Excerpt provided
** begin **

The division brought about by nationalities, by the politicians, by the religious organizations, by the technological revolution, technical knowledge, all this has made us acquiesce in what is, accept a society that is essentially based on violence and according to the structure of society, we psychologically adjust ourselves. And one sees that it is not a fundamental revolution, a mutation in the psyche. One observes this throughout the world - not only in the Western world, but in Asia where the poverty is immense, degradation is not measurable and fragmentation through class, through language and so on, is really very destructive. Seeing all this one asks oneself, if one is at all serious, whether a change in the human mind which is so old, so conditioned, is at all possible - or if man must go on suffering indefinitely; war after war, daily conflict, the daily boredom, the routine of life, the loneliness - and out of that loneliness despair. The utter meaninglessness of life as it is. Seeing all that one asks, 'How is a human being to change?' Because human beings have created this monstrous society, and it's only human beings that can bring about a revolution not only in themselves but also in society. And how is this change or revolution, or mutation, to take place? As we said, if it is merely dependent on inclination, on tendency and the pressure of circumstances, then obviously such a change is meaningless. So we have to go into this question rather deeply to see whether it is at all possible to change - change at the very core of our being. And one perceives such a change is necessary. And what will make us change? Punishment, reward, greater security, greater hope, an organized pressure of religious propaganda, or the political chicanery and all that absurdity - will that bring about a change?

I think it is necessary not merely so listen to the speaker but also to ask oneself that question; and if one is at all serious, one does ask it. And the very asking of it - not superficially, not casually, but really with serious intent - brings about a certain quality of energy which is necessary to tackle this problem, because we need a great deal of energy to understand the confusion in which one is, to understand what the structure and nature of change is. To understand it there must be attention - not concentration - because there is a difference between attention and concentration. Concentration is limited, exclusive, it breeds conflicts and in concentration there is distraction. But in attention there are none of these things - you are completely attentive; if one has experimented or observed this, one can see the difference between concentration and attention very clearly. In attention there is no conflict or distraction whatsoever, whereas in concentration there is distraction, conflict, a forcing upon a certain point which becomes exclusive; in concentration there is resistance. In attention there is no resistance at all. And we need such attention to find out what is implied in change.

According to the anthropologists we have lived two million years or more and during those centuries we have killed each other, destroyed each other, divided ourselves into families, into nations, into religious groups, and all the time we are talking about brotherhood, peace and all that ideological nonsense. But actually in every day of our life we are violent, we destroy animals to eat and we destroy each other in the name of God, in the name of country or whatever, for an ideal. Seeing all this one must naturally ask - and one does ask if one is at all serious - whether a radical revolution is possible. And to understand it and go into it one needs a tremendous energy and vitality and vigour. Therefore that vigour and that vitality does naturally bring about attention. If one does put such a question seriously to oneself one has the vitality.

** end **

Data lines

** begin **

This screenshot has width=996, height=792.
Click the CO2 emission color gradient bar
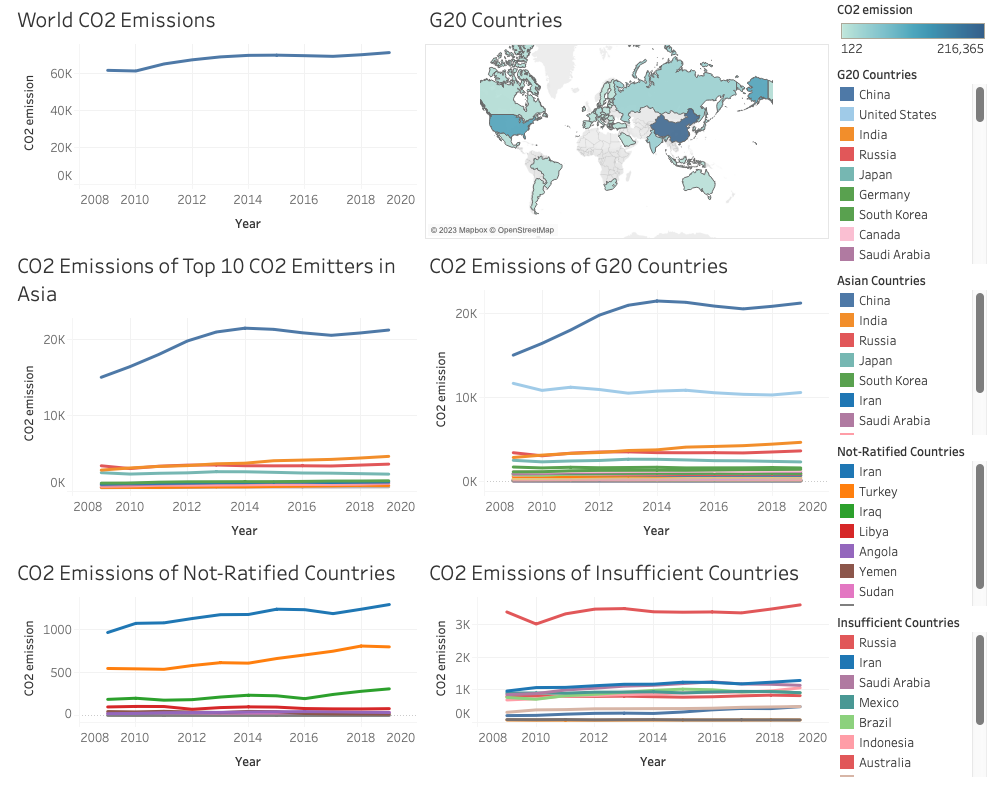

** end **

Work to do
- 1) From the passage on transforming the human mind, list each thing named in its question about what might make us change.
- 2) According to the passage on transforming the human mind, how long have we lived, by the anthropologists' account?
- 3) Extend the passage on transforming the human mind, picking up after its final sentence in the same voice.

Responses to the exercise
- 1)
Punishment
Reward
Greater security
Greater hope
An organized pressure of religious propaganda
The political chicanery

- 2) Two million years or more.

- 3)
And as we said the other day - perhaps at every talk - we are always ploughing but we never sow. We're always listening to what other people say. We're second-hand people. We read so many books on psychology, on religion and so on, and we are slaves to what we read. Probably we have never discovered anything for ourselves. We are imitators. We are yes-sayers, but to find out and to penetrate into the question very deeply, we have to be no-sayers, we have to deny totally everything that we have been brought up to believe. For we do need a totally different kind of society.

So what do we mean by change? One observes that one does have to change - change to what? One is violent, angry, furious at all the absurdities that are going on around one. One wants to change all that into what? Is the opposite of 'what is' - the pursuit of the opposite - is that change? One is violent, and pursuing non-violence, hoping thereby to bring about change, is that radical change? The pursuit of the opposite contains its own opposite. This is very important to understand.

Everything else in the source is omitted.